- [Exercise]: Reading down the listing below, count the lines where the word "time" shows up, then give only that count.

- [Input]:
______________________________

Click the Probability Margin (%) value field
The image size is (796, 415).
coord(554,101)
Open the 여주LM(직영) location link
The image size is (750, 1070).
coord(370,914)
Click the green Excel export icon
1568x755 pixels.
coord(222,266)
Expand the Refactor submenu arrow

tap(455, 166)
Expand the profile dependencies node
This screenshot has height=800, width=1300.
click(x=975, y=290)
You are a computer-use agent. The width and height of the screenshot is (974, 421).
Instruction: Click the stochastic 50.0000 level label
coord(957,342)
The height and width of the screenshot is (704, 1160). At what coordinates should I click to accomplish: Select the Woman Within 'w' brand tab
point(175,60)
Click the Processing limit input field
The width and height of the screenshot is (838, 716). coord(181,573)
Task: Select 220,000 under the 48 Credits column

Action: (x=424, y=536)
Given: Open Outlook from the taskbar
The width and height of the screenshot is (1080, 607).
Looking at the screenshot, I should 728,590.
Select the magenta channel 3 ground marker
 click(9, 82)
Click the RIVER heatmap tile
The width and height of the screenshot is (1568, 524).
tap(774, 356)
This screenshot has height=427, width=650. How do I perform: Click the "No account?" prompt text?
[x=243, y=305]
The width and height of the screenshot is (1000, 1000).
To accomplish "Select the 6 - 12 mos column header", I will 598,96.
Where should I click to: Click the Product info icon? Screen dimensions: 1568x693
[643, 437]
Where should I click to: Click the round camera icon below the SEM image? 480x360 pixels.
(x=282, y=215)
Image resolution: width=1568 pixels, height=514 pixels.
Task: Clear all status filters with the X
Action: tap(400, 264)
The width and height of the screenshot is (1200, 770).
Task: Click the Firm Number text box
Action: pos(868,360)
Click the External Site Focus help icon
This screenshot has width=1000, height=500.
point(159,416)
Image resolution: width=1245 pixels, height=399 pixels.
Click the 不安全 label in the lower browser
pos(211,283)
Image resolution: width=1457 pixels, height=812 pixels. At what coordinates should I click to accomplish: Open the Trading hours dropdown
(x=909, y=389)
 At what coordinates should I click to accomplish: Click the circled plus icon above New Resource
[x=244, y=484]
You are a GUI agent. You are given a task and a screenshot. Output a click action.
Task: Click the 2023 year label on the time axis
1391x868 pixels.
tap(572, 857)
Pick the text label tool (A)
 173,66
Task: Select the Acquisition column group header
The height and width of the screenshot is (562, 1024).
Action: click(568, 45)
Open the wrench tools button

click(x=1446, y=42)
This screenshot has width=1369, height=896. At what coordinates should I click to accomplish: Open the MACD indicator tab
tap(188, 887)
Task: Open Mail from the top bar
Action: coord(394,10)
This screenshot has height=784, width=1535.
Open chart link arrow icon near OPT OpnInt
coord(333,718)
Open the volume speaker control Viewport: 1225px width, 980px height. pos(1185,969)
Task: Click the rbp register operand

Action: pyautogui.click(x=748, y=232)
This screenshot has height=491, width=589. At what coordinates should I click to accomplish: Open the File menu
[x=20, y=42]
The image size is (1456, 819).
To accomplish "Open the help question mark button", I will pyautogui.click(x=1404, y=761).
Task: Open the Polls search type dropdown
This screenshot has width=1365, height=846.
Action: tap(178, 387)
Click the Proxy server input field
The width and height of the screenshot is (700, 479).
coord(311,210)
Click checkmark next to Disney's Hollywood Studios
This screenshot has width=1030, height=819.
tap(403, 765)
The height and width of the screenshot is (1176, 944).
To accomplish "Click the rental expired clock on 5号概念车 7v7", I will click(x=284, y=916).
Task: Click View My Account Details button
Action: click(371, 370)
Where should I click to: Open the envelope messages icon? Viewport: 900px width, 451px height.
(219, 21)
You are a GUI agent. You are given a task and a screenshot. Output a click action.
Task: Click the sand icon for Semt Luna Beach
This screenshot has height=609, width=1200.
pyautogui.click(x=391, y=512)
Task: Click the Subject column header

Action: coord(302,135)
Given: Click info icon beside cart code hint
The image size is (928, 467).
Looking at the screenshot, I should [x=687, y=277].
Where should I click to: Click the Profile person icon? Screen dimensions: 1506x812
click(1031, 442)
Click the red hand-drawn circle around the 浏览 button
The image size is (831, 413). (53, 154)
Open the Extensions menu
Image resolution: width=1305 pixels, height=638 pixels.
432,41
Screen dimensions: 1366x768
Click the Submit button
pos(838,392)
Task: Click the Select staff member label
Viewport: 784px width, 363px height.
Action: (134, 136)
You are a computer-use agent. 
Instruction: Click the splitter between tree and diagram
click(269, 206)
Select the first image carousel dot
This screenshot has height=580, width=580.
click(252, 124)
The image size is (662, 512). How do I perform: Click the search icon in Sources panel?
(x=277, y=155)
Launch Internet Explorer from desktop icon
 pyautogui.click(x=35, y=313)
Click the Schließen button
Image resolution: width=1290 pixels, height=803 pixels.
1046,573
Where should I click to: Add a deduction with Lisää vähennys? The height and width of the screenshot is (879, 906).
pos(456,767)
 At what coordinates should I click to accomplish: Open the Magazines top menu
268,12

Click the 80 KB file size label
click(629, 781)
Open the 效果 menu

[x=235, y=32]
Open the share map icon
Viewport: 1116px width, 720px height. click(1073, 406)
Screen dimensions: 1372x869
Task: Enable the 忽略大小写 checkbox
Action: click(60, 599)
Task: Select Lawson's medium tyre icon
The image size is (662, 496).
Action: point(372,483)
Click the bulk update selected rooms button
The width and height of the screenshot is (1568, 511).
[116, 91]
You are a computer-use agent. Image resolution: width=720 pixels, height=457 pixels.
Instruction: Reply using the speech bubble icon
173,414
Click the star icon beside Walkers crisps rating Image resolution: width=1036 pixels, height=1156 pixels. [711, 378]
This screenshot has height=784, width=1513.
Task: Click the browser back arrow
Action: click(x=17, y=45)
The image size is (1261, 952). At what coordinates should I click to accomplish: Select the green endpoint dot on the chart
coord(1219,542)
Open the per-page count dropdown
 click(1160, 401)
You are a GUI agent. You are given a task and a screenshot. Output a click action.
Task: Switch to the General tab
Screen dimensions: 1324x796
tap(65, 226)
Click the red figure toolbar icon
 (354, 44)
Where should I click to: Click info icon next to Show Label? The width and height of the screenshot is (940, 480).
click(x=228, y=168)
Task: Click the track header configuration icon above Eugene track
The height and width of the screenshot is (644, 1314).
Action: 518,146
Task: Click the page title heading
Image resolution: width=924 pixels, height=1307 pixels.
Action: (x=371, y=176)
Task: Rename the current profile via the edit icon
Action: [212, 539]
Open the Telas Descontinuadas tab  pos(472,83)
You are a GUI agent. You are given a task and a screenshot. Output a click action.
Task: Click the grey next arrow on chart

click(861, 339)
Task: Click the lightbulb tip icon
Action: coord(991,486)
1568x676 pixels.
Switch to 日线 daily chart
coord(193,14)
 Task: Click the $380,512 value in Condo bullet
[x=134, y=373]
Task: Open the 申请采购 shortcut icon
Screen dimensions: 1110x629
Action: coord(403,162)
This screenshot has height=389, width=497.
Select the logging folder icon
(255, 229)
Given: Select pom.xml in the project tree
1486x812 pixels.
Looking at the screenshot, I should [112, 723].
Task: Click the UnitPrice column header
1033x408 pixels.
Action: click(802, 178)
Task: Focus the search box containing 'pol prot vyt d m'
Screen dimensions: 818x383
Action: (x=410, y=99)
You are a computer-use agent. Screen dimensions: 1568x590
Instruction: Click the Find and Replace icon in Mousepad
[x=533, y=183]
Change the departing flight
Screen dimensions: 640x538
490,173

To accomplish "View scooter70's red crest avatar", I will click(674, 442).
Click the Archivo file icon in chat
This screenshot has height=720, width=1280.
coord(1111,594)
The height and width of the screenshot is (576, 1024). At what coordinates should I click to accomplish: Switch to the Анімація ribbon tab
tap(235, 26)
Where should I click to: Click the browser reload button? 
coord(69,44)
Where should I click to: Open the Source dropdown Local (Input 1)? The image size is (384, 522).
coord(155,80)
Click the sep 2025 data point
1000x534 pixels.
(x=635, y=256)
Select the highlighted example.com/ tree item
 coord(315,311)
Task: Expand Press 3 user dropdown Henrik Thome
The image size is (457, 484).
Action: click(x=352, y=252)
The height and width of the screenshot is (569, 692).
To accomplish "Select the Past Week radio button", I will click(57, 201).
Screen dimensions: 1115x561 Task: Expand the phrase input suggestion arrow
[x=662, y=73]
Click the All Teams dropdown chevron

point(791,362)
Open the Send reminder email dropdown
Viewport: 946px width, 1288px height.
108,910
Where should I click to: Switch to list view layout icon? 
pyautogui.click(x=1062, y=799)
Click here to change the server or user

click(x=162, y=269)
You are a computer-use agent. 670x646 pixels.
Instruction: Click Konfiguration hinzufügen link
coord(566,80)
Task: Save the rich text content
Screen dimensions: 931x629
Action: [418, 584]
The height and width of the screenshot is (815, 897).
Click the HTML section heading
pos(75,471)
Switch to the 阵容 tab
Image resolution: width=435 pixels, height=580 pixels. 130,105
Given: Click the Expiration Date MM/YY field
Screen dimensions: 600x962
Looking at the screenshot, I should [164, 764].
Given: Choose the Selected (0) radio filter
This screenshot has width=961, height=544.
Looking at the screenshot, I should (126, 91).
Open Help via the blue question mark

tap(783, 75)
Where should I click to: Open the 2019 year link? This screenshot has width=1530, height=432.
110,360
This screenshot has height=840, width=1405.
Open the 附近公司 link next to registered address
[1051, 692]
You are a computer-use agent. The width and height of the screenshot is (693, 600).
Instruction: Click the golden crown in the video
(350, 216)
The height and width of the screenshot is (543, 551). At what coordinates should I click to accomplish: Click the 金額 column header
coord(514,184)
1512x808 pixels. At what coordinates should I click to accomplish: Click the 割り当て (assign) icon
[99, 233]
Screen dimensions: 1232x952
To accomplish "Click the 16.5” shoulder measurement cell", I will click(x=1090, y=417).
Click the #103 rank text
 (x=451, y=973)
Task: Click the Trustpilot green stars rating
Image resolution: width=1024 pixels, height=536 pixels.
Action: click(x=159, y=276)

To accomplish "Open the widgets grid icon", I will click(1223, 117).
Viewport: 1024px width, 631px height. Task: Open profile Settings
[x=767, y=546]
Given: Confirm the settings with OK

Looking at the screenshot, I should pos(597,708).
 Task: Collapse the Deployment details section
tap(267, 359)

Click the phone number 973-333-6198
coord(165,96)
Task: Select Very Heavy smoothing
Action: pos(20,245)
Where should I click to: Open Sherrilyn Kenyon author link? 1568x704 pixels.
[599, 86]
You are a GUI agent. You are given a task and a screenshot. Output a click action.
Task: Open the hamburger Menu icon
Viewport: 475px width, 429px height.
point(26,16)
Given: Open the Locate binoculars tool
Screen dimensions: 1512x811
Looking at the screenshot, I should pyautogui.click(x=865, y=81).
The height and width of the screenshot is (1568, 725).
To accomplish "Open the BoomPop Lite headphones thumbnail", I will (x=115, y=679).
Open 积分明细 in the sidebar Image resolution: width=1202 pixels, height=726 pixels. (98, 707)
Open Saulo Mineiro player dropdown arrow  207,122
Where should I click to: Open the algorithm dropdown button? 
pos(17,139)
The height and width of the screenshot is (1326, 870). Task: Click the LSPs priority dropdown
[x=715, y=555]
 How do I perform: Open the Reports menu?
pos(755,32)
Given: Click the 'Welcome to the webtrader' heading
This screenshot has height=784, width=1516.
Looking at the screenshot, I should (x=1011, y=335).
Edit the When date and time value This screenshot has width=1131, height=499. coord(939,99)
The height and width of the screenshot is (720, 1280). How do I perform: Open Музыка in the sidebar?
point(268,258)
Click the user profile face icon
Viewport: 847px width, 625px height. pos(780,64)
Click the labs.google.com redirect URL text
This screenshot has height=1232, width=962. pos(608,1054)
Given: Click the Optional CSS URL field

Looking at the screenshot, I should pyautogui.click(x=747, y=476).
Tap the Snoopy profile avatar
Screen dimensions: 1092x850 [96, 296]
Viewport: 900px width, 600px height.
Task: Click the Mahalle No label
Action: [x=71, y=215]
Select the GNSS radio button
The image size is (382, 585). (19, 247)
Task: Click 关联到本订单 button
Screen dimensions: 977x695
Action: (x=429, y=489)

______________________________

- [Solved problem]: 2